Exercise in the morning, before you eat.  Did you know when you eat a large meal, the majority of your blood is redirected to the organs involved in digestion?  This is one of the reasons people feel sluggish after feasting.  Exercising after eating doesn’t “aid in digestion,” as is often believed- napping does.

Speaking of feasting...  Don’t eat too much food, and don’t go back for seconds.  A typical Thanksgiving meal, with alcohol and dessert, can have upwards of 2,000 calories in it, not to mention oodles of saturated fat.  It would take 20 miles of walking to burn off your meal.

According to http://www.healthdiaries.com/eatthis/15-facts-about-cranberries.html, one cup of cranberries has 50 calories, while one cup of cranberry sauce has 400 calories.  Cranberries are an excellent source of antioxidants, and also prevent plaque formation on teeth.  

Pumpkins are high in fiber and vitamin A, and can be used for things other than pumpkin pie.  In fact, pumpkin soup is an excellent option as a soup and, depending on the recipe, has around 135 calories and 2 grams of fat.  A slice of pumpkin pie from Whole Foods has 240 calories, and 10 grams of fat.

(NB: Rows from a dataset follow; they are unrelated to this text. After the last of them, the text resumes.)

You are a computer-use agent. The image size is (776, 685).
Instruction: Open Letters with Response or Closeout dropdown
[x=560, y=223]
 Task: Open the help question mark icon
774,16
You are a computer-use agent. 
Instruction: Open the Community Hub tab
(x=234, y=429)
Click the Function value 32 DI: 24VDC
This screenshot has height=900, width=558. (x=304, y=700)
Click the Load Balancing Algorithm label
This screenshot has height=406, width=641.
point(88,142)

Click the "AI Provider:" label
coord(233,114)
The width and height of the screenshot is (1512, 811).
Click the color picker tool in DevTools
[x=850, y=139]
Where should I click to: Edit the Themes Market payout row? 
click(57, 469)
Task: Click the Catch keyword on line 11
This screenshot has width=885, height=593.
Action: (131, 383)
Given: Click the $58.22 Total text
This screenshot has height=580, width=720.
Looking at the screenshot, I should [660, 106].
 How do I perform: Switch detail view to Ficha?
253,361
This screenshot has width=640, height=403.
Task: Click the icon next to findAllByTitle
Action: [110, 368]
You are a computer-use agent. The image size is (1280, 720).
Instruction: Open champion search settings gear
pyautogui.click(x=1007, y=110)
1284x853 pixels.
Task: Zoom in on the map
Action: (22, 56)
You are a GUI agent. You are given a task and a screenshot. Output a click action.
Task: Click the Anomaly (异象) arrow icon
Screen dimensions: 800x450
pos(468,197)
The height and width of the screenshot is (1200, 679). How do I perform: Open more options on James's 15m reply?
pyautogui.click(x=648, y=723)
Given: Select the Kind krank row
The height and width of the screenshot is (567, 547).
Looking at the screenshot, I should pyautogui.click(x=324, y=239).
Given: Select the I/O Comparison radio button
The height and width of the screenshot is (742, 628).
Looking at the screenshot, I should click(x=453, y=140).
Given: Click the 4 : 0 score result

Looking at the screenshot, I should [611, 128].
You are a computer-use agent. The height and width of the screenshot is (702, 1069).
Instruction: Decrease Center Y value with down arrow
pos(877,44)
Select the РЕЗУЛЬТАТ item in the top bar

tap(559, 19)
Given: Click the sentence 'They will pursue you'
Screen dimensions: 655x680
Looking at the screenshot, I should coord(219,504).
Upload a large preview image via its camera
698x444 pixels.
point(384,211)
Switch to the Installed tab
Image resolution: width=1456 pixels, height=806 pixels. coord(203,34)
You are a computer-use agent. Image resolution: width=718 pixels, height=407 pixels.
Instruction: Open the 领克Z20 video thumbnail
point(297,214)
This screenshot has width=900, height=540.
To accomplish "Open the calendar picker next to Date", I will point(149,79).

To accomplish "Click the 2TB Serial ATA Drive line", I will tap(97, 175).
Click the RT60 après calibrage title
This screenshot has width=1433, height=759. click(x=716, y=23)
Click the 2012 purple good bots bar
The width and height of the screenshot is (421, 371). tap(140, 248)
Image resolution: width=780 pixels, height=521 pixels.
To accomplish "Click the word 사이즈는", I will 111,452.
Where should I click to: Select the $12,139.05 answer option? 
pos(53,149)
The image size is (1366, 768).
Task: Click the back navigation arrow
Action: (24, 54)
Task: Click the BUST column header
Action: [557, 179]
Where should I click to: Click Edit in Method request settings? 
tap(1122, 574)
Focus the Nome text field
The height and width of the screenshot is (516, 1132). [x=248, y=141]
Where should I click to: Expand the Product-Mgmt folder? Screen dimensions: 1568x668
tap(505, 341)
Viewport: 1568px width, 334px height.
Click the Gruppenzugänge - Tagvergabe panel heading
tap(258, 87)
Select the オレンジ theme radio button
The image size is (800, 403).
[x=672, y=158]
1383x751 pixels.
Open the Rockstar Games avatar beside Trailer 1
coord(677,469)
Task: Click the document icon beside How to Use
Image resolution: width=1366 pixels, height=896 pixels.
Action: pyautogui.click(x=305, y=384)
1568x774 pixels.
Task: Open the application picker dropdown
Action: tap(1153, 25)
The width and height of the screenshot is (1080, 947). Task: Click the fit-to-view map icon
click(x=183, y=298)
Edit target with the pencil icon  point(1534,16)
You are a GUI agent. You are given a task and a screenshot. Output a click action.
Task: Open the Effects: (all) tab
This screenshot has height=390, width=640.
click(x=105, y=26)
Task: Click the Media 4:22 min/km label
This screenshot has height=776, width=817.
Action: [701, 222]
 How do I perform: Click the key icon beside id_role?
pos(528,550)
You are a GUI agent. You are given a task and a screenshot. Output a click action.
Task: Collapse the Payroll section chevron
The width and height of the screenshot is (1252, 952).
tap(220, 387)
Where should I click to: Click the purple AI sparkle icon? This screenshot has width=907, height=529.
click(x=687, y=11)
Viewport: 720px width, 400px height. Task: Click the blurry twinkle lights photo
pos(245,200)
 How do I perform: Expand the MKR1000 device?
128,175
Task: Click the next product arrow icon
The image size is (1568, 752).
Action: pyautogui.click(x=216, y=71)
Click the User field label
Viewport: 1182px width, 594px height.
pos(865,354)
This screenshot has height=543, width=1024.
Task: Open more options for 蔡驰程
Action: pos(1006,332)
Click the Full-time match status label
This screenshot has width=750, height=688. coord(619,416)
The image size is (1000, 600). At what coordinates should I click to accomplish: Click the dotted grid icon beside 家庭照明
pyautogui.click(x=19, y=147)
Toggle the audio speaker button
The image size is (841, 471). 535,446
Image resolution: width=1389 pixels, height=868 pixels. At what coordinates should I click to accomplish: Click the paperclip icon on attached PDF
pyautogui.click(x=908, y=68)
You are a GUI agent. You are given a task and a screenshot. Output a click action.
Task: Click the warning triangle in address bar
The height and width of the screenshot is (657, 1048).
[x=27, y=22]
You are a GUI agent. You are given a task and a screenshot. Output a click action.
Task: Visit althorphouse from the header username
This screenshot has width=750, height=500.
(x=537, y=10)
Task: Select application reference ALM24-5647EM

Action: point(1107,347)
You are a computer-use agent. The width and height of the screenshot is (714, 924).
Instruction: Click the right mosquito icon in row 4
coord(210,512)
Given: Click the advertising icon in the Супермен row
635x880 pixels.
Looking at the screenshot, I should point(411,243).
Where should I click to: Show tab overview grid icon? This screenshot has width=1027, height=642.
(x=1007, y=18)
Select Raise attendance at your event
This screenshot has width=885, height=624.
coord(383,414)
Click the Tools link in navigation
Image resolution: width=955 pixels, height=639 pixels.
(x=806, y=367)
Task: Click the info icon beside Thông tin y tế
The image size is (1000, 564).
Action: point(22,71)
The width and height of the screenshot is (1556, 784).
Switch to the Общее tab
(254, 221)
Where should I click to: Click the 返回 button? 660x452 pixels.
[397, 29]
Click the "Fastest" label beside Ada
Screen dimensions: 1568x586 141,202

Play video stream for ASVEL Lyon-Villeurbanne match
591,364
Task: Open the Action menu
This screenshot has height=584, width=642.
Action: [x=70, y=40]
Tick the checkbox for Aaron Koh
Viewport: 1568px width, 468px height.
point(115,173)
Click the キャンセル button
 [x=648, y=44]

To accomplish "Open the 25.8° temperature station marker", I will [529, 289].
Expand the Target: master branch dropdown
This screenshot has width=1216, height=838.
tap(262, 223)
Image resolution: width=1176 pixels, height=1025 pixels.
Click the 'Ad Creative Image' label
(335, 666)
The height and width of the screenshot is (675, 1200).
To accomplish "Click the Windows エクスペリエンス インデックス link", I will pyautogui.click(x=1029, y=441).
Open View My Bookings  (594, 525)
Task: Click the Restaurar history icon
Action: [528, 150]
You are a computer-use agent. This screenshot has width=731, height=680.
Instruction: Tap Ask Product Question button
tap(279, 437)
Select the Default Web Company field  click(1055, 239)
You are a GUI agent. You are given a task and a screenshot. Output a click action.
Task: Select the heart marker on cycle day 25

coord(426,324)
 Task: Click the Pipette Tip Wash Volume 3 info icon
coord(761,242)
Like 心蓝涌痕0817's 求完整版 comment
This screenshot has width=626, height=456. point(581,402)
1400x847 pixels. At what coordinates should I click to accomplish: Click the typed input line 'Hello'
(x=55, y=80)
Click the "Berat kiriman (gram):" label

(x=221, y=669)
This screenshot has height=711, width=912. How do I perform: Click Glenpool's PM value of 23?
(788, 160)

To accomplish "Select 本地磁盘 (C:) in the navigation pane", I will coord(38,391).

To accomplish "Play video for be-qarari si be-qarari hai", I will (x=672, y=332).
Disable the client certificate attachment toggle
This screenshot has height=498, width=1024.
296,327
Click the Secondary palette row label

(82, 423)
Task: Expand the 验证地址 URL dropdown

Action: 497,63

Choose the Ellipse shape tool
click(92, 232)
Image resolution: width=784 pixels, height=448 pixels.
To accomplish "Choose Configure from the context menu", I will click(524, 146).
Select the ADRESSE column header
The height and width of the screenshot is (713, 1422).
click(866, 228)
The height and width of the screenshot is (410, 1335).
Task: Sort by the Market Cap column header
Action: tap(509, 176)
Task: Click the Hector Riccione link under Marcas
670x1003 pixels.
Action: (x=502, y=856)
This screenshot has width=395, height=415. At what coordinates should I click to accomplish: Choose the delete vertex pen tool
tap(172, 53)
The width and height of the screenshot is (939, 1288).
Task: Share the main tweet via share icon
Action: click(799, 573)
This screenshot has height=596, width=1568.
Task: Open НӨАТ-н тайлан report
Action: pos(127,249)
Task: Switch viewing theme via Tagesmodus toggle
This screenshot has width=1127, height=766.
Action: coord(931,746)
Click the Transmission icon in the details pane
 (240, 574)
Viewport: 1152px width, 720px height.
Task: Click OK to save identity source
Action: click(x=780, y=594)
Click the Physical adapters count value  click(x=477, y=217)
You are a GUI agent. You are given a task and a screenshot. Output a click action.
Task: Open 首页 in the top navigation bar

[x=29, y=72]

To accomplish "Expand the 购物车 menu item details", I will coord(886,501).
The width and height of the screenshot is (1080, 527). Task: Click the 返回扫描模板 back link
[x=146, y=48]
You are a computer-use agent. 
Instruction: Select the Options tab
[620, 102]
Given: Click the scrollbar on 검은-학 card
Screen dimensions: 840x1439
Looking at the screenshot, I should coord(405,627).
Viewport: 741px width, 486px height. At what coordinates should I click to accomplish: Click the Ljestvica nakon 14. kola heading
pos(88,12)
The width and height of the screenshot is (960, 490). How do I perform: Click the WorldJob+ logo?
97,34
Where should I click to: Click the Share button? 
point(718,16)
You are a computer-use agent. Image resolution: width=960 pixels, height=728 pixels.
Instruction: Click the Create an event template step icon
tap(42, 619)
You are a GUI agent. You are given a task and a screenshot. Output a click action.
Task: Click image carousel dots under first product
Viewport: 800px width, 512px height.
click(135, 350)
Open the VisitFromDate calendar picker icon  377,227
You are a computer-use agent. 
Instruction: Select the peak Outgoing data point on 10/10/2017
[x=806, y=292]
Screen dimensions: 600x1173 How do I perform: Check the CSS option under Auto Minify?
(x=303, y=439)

The first Thanksgiving was held in 1621; according to the US Census Bureau, 117 million households celebrated Thanksgiving in 2009.  The average American consumes 13.8 pounds of turkey a year, and 5.2 pounds of sweet potatoes a year.

“What we’re really talking about is a wonderful day set aside on the fourth Thursday of November when no one diets.  I mean, why else would they call it Thanksgiving?”